Around Amherst: Survival Center bringing back indoor dining, activities

  • The Amherst Survival Center will reopen indoor dining and community activities starting Sept. 1. GAZETTE FILE PHOTO

Staff Writer
Published: 8/19/2022 3:41:47 PM
Modified: 8/19/2022 3:38:21 PM

AMHERST — Nearly two-and-a-half years after the Amherst Survival Center moved to an outdoor meal pick up, and relocated many of its services to keep people safe, dining inside and indoor community activities are returning starting Sept. 1.

“After shifting operations in the height of the COVID-19 pandemic, the center is eager to revive this heart of who we are,” Executive Director Lev Ben-Ezra said in a statement, explaining that the center, at 138 Sunderland Road, is a community hub, gathering space and connection point.

The center, closed on Wednesdays, will be open other weekdays from noon to 3 p.m., with the hot lunch served until 2:30 p.m. People can also use the pantry, resource center, computers and other services available for those experiencing homelessness.

The food pantry continues to be open for in-person shopping, curbside pick-up and grocery delivery, including on Thursdays from noon to 7 p.m. and on third Saturdays from 9 a.m. to noon.

Daily produce pick-up and to-go meals will continue to be available outside.

“By offering both indoor dining and to-go pick up, we are making sure we offer both the vibrant community space the center is known for, and also offering a fast, convenient option for people to take meals home for themselves or family members,” said Philip Avila, community meals coordinator.

COVID data and Centers for Disease Control and Prevention community risk levels, and area hospitalization rates, will be used to maintain safety during this transition. In addition, masks will be available, and air-filtration, sanitizing and protocols for staying home when sick remain in place.

More electric buses

Adding more electric school buses to the nine-bus fleet may be a challenge, both due to their cost and their limited range before needing to be recharged.

Town Manager Paul Bockelman recently wrote in a weekly report to the Town Council that adding a second electric bus to the fleet, which has seven diesel buses and one gas bus, will not be easy.
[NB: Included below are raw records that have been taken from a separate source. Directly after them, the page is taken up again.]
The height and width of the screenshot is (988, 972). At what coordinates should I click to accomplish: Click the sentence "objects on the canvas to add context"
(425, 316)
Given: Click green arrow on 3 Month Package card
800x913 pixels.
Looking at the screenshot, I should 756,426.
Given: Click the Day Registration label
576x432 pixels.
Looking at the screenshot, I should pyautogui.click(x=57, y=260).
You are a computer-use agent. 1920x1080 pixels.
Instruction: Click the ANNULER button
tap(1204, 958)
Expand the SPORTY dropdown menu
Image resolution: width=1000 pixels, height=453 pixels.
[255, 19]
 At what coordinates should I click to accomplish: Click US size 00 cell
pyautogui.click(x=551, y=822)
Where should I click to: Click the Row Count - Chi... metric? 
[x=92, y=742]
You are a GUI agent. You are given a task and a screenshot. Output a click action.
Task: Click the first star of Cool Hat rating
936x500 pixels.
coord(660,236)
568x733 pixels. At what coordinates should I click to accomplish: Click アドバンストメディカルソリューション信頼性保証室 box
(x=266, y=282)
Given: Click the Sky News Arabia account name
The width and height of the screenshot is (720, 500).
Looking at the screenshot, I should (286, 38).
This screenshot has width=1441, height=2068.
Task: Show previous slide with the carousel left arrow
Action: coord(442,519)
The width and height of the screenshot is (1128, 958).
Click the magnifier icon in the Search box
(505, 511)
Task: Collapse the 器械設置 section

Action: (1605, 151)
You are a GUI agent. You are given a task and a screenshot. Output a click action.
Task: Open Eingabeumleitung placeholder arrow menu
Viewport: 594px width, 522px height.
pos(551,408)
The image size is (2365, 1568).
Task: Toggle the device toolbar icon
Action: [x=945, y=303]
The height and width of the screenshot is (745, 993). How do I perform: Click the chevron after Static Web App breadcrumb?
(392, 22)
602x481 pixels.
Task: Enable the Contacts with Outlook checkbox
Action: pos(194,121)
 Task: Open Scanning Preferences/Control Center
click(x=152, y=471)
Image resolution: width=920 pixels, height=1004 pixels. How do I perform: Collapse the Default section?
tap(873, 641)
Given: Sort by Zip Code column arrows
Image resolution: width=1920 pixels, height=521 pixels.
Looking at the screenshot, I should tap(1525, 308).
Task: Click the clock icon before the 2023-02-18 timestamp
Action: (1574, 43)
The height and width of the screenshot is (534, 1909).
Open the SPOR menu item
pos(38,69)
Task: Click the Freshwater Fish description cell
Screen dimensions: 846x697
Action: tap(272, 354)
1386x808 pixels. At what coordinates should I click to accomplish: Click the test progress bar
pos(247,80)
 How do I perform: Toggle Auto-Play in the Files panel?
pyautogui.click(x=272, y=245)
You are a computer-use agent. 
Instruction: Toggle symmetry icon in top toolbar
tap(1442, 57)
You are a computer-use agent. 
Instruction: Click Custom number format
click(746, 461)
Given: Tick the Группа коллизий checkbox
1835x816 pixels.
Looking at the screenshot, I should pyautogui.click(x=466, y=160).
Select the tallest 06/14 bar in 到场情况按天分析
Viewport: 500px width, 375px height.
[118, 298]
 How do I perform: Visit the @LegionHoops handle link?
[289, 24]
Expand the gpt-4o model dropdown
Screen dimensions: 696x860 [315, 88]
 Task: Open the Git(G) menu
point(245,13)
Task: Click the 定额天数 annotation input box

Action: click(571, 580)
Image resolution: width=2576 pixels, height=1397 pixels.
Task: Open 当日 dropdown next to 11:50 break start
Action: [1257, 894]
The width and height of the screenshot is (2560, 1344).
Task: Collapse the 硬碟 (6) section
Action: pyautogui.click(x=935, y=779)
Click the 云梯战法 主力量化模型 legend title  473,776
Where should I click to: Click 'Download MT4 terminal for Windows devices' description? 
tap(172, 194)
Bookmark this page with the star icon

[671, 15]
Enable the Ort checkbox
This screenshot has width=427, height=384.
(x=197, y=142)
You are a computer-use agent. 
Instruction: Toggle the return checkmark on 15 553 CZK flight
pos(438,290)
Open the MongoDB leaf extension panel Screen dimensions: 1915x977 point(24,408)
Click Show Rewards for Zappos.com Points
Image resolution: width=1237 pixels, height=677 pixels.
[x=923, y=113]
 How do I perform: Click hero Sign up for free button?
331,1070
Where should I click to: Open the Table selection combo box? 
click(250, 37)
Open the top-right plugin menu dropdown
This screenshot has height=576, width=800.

Electric buses cost about $300,000, compared to the $115,000 price for buying a conventional bus. The experience with the lone electric bus in operation is that it needs to be recharged after one route, making it impossible to use for other activities during the day, such as field trips and athletic contests.

The town is also setting aside $150,000 for replacing the four battery packs used by the electric bus.

Jake’s departing

Jake’s at the Mill District will close permanently to make way for a new restaurant.

The second Jake’s, opened in 2018 in the Trolley Barn on Cowls Road by Alex Washut and Chris Ware, will close for a variety of reasons, including impacts from COVID-19, staffing shortages and the cost of food. The original Jake’s in downtown Northampton remains open.

Though Washut and Ware had planned to open a special events venue at the location, when they heard another restaurant was interested in the space, they opted to close.

“It’s undeniable that a bustling restaurant is what’s best for the neighborhood,” Ware said.

Arthur Haskins, director of Real Estate and Community Development for property owner W.D. Cowls, said the new restaurant is expected to have breakfast burritos, Latin favorites like pupusas and fried plantains and American breakfast staples like eggs with toast and bacon.

Apartments open

The former North Village apartment complex on North Pleasant Street, rebuilt by the University of Massachusetts to make way for the renamed University Village, is reopening this month.

About 20 tenants who previously lived at the complex until it closed in spring 2020 are returning to the site, which has 140, two-bedroom townhomes for families affiliated with UMass.

Graduate students who were former North Village residents and who are still studying at the university have first preference to relocate to the new development, which includes a shared community center, play structures, a playing field and pedestrian walkways.

Pomeroy Village bids

Amherst is seeking bids from contractors to construct the roundabout that will be built at the signalized intersection of Pomeroy Lane and West Street.

Bids are due Aug. 25 for the estimated $1.5 million construction project, funded by a MassWorks Infrastrucure Grant.